Ed McBain Biography


(Masterpieces of Fiction, Detective and Mystery Edition)

Ed McBain, who legally changed his name to Evan Hunter in the 1950’s, was born Salvatore A. Lombino, the son of Charles Lombino and Marie Lombino, in New York City on October 15, 1926, and reared during the first dozen years of his life in an Italian slum. He attended Evander Childs High School in the Bronx, where his family had moved in 1938. Following graduation, he went to New York City’s Art Students’ League on scholarship and from there to Cooper Union Art School. Hunter’s own self-estimate, however, was that his artistic talents ranged well below those of his fellow students. He had enjoyed writing for his high school literary magazine, and when he joined the Navy in 1944, he started writing once again. After more than a year of service on a destroyer in the Pacific, he left the Navy and entered Hunter College. In 1950, he was graduated Phi Beta Kappa with a bachelor’s degree in English. In 1949, he married Anita Melnick, a classmate at Hunter College; they had three sons. The marriage eventually ended in divorce, and Hunter married Mary Vann Finley in 1973.

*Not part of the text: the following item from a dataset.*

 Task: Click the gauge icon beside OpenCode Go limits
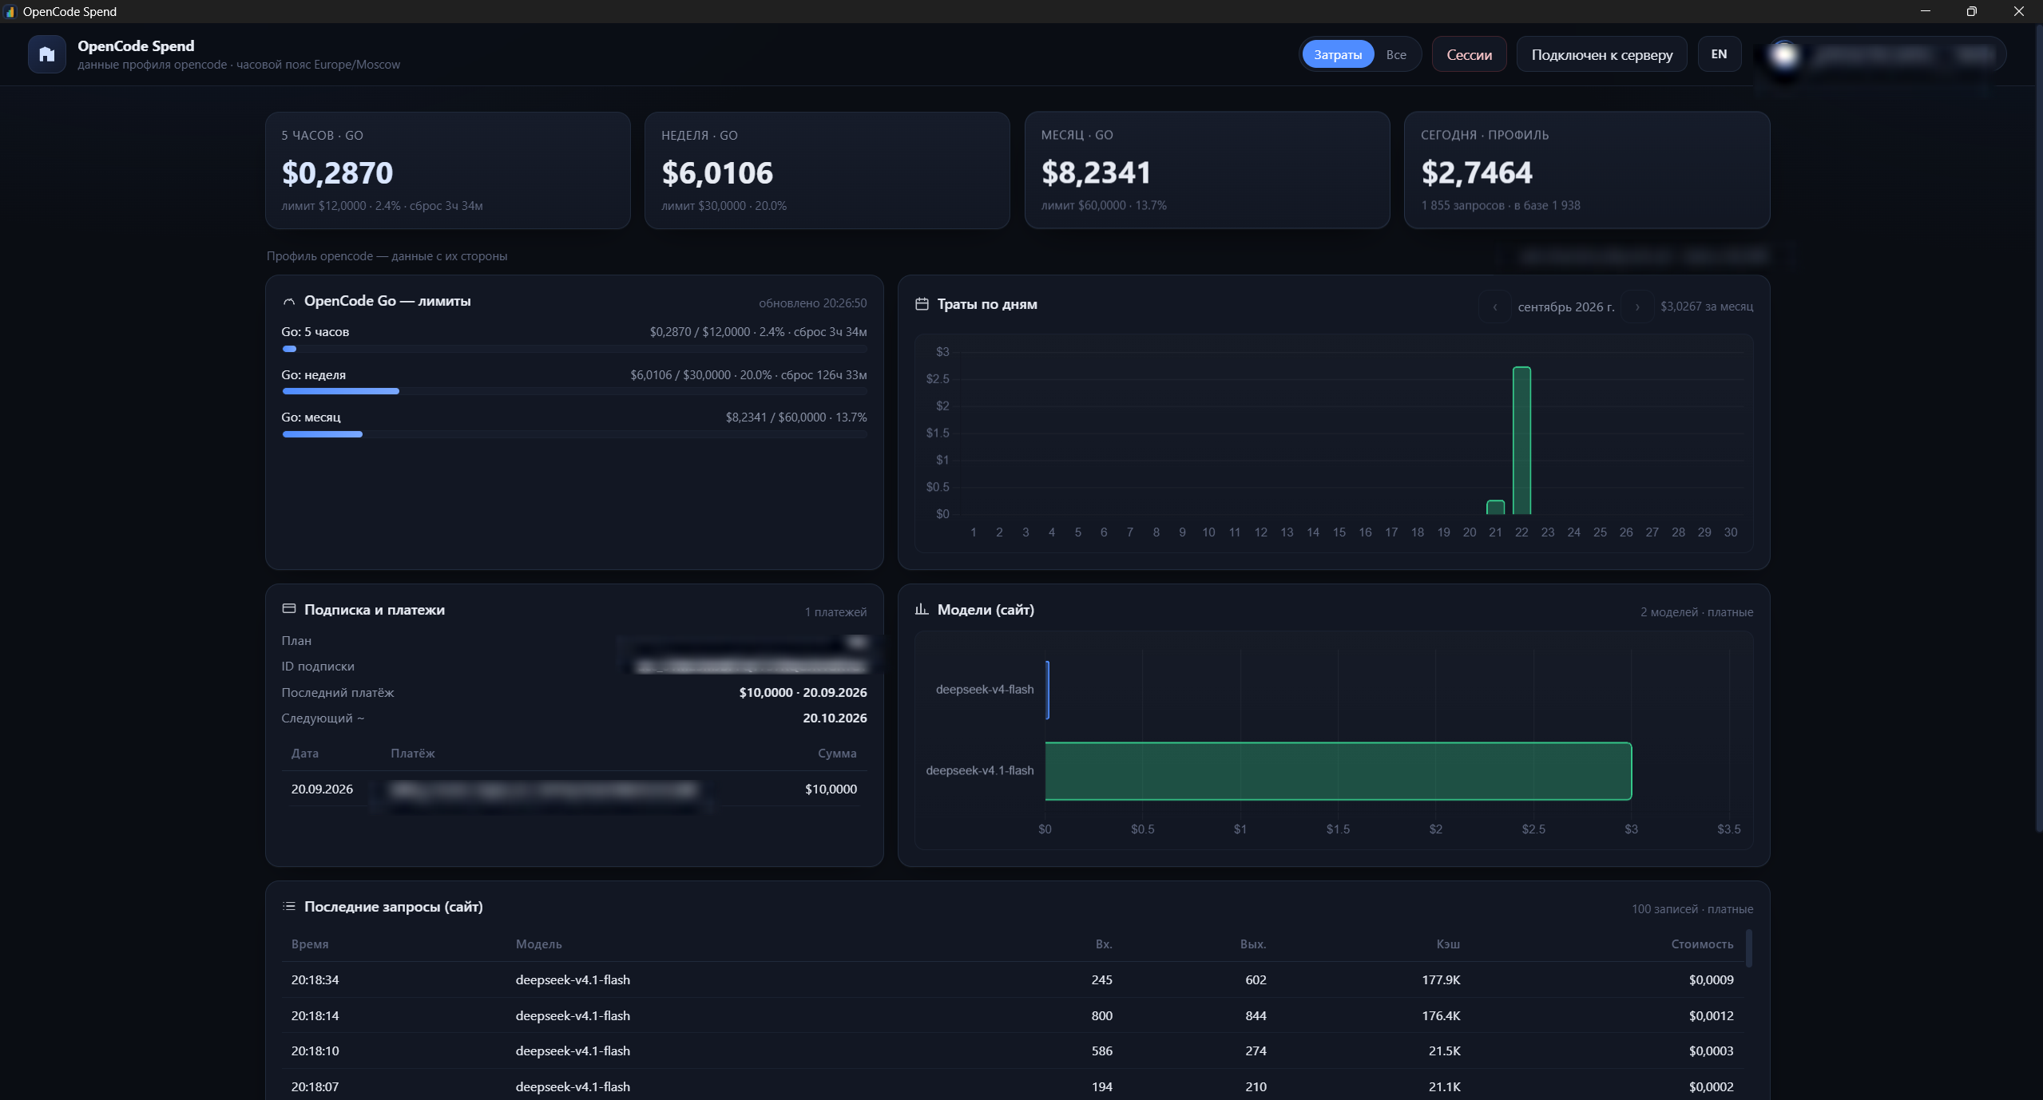(289, 302)
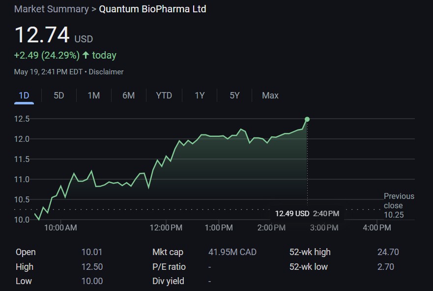Click the Market Summary breadcrumb link

[52, 9]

Until 1954, Hunter held various jobs: He was a substitute teacher in New York vocational schools, worked for a literary agency, answered the night phone at the American Automobile Club, and sold lobsters for a wholesale firm. Although by 1954 he had published nearly one hundred short stories and had written several novels as Evan Hunter and under various pen names, The Blackboard Jungle (1954) was the first to bring him success.

The first novel Hunter published under the name Ed McBain was the initial 87th Precinct novel Cop Hater (1956) . The author maintained a stylistic distinction between his more literary Hunter persona and his grittier McBain alter ego. The McBain name became so well established, however, that works originally published under Hunter’s other pseudonyms were eventually reissued under the McBain byline.

Hunter wrote the screenplay for Hitchcock’s late masterpiece, The Birds, and a number of television movies of the 87th Precinct novels have been made. His frank Let’s Talk (2005) describes the author’s fight with throat cancer and the difficult adjustment to living without a voice. Hunter died on July 6, 2005, from cancer of the larynx. Fiddler, the final installment in the 87th Precinct series, was published posthumously in 2005.